Depuis le 1er janvier 2021, les ressortissants du Royaume-Uni qui n’ont pas acquis de droit à la libre circulation des personnes ne sont plus sur un pied d’égalité avec les personnes qui peuvent encore s’en prévaloir. Seuls les ressortissants du Royaume-Uni qui ont acquis avant le 1er janvier 2021 un droit de séjour ou un droit de travailler en Suisse en tant que frontaliers en vertu de l’ALCP continuent de bénéficier de la libre circulation des personnes.

ATTENTION : En raison de la pandémie de COVID-19, l’entrée en Suisse fait l’objet de dispositions particulières : suivant la nature de votre voyage, vous devrez peut-être remplir un formulaire d’entrée, présenter un test négatif ou encore vous placer en quarantaine (cf. ci-dessous, "Entrée en Suisse : quarantaine, résultat de test négatif, formulaire d'entrée").

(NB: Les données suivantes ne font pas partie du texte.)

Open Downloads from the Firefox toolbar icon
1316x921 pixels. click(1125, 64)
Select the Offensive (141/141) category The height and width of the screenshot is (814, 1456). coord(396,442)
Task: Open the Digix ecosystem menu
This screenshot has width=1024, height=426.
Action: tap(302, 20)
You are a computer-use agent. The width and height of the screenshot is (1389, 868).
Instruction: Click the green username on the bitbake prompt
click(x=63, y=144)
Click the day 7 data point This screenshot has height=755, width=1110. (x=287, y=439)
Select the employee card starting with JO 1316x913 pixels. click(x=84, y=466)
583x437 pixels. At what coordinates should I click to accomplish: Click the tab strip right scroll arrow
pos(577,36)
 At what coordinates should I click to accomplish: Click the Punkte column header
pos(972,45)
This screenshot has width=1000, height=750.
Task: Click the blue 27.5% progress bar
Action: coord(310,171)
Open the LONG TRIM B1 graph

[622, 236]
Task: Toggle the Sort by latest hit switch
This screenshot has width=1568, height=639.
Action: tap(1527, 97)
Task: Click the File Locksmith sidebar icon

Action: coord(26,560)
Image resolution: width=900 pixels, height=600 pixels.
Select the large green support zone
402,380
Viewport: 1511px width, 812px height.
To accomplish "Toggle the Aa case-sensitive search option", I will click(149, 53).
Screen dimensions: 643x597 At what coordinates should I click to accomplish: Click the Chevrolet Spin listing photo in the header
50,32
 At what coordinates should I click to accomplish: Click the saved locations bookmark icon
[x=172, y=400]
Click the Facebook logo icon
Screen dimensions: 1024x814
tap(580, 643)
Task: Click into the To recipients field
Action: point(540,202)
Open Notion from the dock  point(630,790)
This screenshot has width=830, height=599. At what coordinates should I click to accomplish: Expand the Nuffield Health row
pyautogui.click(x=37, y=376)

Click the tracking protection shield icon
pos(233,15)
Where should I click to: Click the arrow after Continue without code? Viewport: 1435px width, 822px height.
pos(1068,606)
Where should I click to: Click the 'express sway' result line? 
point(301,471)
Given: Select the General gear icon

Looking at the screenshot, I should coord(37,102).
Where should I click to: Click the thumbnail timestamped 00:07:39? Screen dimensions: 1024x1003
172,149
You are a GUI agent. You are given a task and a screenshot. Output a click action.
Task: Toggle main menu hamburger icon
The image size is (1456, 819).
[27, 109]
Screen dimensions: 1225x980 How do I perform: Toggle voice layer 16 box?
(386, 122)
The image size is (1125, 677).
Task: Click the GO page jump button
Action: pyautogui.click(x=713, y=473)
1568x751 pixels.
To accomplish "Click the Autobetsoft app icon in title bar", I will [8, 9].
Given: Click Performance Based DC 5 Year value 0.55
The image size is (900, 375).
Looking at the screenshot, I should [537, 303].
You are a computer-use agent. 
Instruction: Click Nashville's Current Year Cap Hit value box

Un employeur peut-il interdire à ses employés de voyager à l’étranger ?

Non. Un employeur n’a pas le droit d’interférer sur les déplacements de ses employés pendant leur temps libre. Mais si les travailleurs sont bloqués par une quarantaine sur place, l’employeur ne sera pas tenu de leur verser leur salaire pendant leur absence.

Un employeur peut-il obliger ses employés à voyager dans une région ou un pays à risque pour des raisons professionnelles ?

Aussi longtemps que le DFAE (Département fédéral des affaires étrangères) n’émet pas de restriction et que les voyages d'affaires sont prévus dans son contrat, les travailleurs doivent se conformer aux obligations reçues par l’employeur. Si les employés refusent cela peut être considéré comme un abandon injustifié de leur emploi. L’employeur serait en droit de retenir une indemnité forfaitaire correspondant au quart de leur salaire brut et la réparation du dommage supplémentaire.

Informations complémentaires

Mis à jour le 07.02.2021

Entrée en Suisse : formulaire d'entrée, certificat, obligation de test

En raison de la pandémie de COVID-19, l’entrée en Suisse fait l’objet de dispositions particulières. Toute personne entrant en Suisse doit présenter le formulaire d’entrée complété, indépendamment de son statut vaccinal, du pays de départ et du mode de transport. Si vous n’êtes ni vacciné ni guéri, vous devez également présenter un test négatif. Sont exemptées de ces obligations les personnes entrant en Suisse en tant que frontaliers ou/et entrant en Suisse en provenance de zones frontalières qui entretiennent des liens économiques, sociaux et culturels étroits avec la Suisse.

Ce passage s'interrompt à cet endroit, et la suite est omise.